Berdasarkan UU, tarif untuk pernikahan diatur sebesar Rp 30 ribu rupiah. Lebih dari itu masuk kategori gratifikasi atau suap. Padahal selama ini warga menyetor lebih dari Rp 30 ribu untuk biaya pernikahan. Ini karena petugas KUA tidak mendapat biaya transportasi atau biaya operasional bekerja di luar kantor atau diluar jam kerja.
Salah satu tokoh agama dari PBNU, Masdar F mas'udi mengakui, masalah amplop untuk penghulu ini memang menjadi sesuatu yang dilematis saat ini. Di satu sisi penghulu dari KUA yang merupakan PNS dilarang untuk menerima hadiah atau gratifikasi diluar biaya resmi pernikahan. Di sisi lain, saat dia dipanggil untuk menikahkan pengantin diluar KUA dan diluar jam kerja, mereka tidak diberikan biaya operasional khusus oleh pemerintah sehingga pihak pengantin yang biasanya menggantinya dengan pemberian amplop tersebut.

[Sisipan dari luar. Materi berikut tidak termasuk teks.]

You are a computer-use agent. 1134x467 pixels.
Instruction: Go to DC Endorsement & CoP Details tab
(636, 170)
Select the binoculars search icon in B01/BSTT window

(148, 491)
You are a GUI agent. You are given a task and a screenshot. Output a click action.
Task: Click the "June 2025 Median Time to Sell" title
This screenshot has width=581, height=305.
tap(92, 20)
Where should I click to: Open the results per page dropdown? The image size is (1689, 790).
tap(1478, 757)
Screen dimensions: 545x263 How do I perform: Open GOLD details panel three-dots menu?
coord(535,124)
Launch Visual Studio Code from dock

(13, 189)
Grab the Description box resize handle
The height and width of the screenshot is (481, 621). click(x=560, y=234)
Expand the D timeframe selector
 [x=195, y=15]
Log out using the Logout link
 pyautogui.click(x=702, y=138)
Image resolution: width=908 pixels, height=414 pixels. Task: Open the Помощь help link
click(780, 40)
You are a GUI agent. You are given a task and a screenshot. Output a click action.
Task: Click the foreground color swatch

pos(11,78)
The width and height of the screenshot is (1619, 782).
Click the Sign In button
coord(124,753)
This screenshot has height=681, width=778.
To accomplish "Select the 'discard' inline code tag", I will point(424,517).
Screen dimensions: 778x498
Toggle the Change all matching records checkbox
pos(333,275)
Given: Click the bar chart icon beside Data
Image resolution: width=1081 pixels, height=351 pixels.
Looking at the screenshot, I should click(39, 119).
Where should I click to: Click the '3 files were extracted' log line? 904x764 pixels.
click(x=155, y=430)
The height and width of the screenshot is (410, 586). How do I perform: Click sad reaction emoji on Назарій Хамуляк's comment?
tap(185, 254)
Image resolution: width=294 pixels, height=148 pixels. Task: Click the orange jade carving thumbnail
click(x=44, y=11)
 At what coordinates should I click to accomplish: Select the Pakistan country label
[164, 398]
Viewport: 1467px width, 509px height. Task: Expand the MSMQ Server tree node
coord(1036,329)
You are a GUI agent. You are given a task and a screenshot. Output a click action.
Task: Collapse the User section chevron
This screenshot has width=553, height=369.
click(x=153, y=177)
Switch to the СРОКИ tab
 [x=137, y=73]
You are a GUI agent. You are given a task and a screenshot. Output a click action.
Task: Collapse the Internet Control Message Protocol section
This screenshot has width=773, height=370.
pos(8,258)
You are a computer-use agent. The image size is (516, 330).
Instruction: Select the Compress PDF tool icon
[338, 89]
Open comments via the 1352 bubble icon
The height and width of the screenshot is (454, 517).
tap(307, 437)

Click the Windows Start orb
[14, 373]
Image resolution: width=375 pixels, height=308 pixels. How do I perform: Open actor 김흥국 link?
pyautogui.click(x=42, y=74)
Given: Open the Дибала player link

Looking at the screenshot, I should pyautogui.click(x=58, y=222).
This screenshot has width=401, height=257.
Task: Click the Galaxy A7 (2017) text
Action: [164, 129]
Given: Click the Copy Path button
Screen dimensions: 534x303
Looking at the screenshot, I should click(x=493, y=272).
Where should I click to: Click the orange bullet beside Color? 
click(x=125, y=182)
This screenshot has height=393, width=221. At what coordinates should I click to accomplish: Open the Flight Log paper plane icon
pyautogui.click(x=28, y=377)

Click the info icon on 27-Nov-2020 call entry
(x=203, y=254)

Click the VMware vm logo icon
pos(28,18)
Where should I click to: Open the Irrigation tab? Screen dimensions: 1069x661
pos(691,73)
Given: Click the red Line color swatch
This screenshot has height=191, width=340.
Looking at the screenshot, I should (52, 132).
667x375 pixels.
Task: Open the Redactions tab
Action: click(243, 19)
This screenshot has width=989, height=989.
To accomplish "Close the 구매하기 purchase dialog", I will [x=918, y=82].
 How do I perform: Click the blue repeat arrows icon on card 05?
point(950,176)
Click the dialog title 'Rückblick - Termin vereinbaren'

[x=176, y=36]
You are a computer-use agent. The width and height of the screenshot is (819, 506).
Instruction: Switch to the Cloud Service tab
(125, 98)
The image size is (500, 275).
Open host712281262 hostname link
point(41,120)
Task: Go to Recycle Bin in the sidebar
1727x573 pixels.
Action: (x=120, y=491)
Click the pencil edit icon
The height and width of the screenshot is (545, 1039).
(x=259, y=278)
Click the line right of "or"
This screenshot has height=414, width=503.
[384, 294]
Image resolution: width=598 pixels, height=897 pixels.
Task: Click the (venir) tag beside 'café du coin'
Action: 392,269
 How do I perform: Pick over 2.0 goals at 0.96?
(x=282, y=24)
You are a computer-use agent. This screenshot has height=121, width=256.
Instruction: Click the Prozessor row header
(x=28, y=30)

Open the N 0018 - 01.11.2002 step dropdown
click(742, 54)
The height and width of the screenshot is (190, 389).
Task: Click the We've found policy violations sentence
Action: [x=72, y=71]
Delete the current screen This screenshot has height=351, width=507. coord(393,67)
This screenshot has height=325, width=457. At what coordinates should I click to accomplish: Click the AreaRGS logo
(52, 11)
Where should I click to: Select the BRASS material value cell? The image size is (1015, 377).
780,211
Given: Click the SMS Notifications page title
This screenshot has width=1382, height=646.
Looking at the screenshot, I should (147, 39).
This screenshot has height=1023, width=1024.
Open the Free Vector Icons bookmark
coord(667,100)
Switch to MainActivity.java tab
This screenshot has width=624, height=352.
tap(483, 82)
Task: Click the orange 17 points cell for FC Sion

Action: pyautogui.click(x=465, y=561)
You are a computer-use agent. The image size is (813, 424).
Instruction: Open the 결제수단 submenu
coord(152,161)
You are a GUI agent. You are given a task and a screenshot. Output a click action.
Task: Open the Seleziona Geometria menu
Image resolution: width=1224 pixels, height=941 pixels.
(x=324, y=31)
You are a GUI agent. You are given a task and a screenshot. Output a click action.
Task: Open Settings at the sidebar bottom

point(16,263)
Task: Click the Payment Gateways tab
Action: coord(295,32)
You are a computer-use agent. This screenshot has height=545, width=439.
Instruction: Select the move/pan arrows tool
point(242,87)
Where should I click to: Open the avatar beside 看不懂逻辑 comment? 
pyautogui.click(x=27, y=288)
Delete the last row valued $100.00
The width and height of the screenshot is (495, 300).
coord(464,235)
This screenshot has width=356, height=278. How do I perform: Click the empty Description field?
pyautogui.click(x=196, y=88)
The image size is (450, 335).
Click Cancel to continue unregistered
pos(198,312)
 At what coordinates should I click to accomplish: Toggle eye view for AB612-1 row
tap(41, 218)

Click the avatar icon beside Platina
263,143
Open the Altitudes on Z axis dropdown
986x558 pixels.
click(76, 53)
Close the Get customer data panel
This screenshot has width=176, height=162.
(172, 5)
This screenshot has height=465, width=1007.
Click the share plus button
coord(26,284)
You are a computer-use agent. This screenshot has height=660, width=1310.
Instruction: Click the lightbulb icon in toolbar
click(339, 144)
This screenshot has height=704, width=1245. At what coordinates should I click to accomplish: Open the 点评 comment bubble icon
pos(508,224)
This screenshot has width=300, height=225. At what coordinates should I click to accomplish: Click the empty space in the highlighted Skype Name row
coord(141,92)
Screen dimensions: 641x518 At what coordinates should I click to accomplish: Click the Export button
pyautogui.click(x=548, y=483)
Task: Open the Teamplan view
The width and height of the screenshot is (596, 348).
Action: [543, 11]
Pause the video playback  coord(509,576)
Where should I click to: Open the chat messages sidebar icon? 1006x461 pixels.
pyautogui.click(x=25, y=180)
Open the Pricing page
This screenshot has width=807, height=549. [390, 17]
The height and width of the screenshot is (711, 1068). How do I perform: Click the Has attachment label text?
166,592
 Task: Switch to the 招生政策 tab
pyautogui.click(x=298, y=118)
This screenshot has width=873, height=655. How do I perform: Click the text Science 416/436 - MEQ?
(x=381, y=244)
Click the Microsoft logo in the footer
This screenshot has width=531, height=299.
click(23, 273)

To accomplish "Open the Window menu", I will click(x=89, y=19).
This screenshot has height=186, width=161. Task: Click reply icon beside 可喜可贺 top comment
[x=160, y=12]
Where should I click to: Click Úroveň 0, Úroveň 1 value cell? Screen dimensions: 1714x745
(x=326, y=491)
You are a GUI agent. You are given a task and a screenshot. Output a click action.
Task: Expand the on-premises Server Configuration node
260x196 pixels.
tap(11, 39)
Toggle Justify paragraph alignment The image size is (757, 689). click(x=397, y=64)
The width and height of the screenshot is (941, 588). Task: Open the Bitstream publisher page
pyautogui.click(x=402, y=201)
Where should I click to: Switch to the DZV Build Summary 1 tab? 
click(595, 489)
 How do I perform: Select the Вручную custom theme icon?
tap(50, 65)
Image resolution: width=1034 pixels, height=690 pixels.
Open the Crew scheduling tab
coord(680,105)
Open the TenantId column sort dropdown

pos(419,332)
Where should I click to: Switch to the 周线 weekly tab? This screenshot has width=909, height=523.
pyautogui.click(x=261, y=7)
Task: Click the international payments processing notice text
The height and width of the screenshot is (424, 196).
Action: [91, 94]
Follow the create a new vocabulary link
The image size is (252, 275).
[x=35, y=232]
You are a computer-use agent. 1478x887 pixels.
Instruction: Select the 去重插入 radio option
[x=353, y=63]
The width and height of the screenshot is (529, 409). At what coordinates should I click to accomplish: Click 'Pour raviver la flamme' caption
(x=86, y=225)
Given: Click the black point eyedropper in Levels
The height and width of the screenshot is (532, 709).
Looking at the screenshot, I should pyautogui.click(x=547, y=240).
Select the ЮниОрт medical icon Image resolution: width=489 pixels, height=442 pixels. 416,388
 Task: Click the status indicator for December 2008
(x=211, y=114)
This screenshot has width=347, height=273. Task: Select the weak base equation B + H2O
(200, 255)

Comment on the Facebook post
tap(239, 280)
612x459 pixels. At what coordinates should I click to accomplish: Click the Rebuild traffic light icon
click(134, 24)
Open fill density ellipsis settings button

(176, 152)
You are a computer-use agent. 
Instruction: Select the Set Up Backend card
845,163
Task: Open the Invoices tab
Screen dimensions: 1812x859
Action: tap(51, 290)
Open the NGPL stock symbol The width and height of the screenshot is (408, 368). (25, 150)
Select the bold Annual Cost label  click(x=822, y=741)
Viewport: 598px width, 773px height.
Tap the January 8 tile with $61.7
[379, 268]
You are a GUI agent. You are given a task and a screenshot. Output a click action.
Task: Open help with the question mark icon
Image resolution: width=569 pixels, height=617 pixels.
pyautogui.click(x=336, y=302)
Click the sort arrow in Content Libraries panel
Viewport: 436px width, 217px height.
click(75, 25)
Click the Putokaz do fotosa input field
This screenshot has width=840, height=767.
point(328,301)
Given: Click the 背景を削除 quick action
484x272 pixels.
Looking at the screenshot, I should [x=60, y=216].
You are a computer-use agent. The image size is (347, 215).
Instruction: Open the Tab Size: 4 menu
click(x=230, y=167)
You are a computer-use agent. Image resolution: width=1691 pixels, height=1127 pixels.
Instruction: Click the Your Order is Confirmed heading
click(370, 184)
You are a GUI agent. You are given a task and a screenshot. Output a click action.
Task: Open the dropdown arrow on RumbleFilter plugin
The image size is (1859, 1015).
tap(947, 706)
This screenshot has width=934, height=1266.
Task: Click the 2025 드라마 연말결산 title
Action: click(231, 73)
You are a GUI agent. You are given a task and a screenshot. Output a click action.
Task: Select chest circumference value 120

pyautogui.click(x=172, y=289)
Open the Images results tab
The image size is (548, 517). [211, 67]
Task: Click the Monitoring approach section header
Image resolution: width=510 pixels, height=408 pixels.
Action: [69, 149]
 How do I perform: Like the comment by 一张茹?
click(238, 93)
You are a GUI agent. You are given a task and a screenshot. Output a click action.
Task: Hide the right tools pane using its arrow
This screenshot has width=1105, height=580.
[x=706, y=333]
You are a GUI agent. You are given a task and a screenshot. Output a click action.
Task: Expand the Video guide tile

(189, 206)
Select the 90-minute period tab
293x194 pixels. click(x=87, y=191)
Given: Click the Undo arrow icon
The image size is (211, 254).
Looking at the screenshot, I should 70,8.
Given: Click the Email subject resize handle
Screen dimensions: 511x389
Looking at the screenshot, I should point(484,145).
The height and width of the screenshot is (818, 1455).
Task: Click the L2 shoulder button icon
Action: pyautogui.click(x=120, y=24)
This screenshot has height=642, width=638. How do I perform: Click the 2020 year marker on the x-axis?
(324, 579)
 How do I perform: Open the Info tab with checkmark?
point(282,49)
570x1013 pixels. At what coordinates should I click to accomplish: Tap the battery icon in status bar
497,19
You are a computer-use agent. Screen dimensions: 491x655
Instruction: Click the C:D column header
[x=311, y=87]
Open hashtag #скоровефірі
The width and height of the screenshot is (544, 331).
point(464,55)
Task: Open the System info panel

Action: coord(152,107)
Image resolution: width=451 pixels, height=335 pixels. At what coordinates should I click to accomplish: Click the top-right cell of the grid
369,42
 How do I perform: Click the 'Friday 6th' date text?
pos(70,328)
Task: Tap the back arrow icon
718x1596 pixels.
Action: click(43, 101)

"Ya serba salah juga ya, pernikahan kan biasanya jarang yang di KUA. Biasanya di gedung atau di rumah dan penghulunya diundang datang kesana. Itu pun waktunya biasanya akhir pekan diluar jam kerja mereka. Seharusnya ada dana operasional yang meng-cover-nya. Akhirnya muncul fenomena amplop ini," ujarnya dalam program perbincangan Agama dan Masyarakat KBR68H, Rabu (11/12)
Namun Masdar kembali menegaskan bahwa segala bentuk gratifikasi ataupun suap memang dilarang dalam agama. "Ada hadis populer yang menyebutkan bahwa pemberi suap dan penerima suap akan dilaknat oleh Allah. Ini yang menjadi dasar kita menolak gratifikasi," tambahnya.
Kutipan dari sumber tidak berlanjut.